While Ohuruogu is on course to add to the 10,000m crown won by Mo Farah, Dasaolu fell short of a podium finish in the 100m.
Dwain Chambers and Harry Aikines-Aryeetey failed to make it through the semi-finals, but Dasaolu comfortably progressed as a fastest loser after clocking 9.97s.
It was his second sub-10 time of the summer, but he was unable to produce a third in the final, finishing eighth in 10.21s.
“The semi obviously took a lot out of me,” Dasaolu said after the final won by the indomitable Usain Bolt. “I gave it my best. All I could.
“I think I was with the field up until the final 50m, 60m, and then they started to run away from me.
“I just felt the semi took it out of me, but I made it through three rounds here and I am just happy to be injury-free and able to continue with the rest of the season.
“It is my first world final, it is a big achievement for me. At the beginning of the season, it was one of my goals along with going sub-10.
“Hopefully this will be one of many finals to come and I am just going to get experience, so next time I will know what to expect and hopefully be fighting for medals.”
Another British medal hope to fall short today was Shara Proctor in the long jump final.
The Anguilla-born athlete could only manage a best of 6.79m after going 6.85m in qualification – a distance which would have been enough to take bronze.
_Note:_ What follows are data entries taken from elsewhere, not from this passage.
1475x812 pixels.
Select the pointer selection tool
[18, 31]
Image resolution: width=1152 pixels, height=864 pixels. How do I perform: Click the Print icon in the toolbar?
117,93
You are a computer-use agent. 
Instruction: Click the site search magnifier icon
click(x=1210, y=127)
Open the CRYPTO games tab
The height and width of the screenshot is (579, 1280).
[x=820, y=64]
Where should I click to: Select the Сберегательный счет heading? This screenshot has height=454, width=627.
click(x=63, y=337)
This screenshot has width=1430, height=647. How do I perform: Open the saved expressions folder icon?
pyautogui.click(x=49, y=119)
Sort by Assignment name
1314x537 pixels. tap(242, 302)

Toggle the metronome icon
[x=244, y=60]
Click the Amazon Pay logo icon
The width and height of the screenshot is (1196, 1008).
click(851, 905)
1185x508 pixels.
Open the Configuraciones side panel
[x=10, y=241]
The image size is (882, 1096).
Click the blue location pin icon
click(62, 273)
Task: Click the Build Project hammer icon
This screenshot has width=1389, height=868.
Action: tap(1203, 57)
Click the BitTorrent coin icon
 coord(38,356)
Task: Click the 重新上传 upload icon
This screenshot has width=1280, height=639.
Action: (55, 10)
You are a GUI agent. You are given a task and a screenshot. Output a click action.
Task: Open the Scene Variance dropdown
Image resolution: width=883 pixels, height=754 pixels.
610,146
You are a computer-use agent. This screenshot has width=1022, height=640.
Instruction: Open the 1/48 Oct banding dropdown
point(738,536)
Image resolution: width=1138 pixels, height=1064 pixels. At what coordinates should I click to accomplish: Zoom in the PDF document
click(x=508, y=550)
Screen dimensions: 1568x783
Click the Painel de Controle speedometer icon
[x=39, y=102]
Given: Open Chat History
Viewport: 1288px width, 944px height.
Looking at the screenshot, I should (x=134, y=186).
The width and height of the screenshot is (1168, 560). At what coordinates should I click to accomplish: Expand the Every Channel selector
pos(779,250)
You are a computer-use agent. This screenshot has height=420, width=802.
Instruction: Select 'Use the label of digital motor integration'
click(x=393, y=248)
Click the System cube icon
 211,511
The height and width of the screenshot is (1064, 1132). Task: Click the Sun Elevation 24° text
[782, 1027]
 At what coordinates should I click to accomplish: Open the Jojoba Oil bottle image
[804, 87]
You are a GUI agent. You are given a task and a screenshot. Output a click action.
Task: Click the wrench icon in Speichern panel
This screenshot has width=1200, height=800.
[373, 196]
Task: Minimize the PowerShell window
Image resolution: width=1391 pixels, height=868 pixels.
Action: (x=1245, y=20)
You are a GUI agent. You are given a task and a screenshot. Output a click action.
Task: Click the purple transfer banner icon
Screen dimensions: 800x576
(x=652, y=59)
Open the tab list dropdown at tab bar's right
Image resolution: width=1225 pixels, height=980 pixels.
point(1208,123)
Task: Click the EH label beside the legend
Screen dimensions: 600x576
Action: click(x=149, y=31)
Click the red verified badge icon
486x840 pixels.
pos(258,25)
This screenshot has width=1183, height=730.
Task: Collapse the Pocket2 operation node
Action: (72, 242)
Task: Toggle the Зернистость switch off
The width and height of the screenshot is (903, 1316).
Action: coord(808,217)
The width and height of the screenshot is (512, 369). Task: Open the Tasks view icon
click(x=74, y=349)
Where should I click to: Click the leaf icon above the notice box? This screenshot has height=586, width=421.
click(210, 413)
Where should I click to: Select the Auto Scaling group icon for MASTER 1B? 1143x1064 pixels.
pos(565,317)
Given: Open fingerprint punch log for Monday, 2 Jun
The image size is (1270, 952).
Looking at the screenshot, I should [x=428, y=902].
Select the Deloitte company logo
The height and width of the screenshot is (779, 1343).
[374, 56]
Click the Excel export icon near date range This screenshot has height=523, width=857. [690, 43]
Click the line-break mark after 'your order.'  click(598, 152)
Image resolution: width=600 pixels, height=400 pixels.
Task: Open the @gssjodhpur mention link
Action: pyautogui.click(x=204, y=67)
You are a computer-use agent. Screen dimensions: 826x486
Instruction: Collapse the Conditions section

“As an athlete you have to have a short-term memory,” Proctor said.
“Yesterday was in the past and I forgot about it and came here with a new mind-set to win a medal but it just didn’t happen.”
Elsewhere today, Olympic finalist Andrew Osagie produced a season’s best of 1:44.85 for fourth place to make the 800m final, but Michael Rimmer failed to progress from his semi-final.
Alex Wright finished 31st in the 20km race walk final, while in the morning session 2011 silver medallist Hannah England came through the women’s 1,500 metres heats.
Compatriot Laura Weightman had hoped to do the same, but her lack of training following a fall at last month’s British Championships showed.
Nigel Levine reached the men’s 400m semi-finals with a comfortable fourth-place finish in 45.41s, while William Sharman and Asha Philip made the same stage of the men’s 110m hurdles and women’s 100m respectively.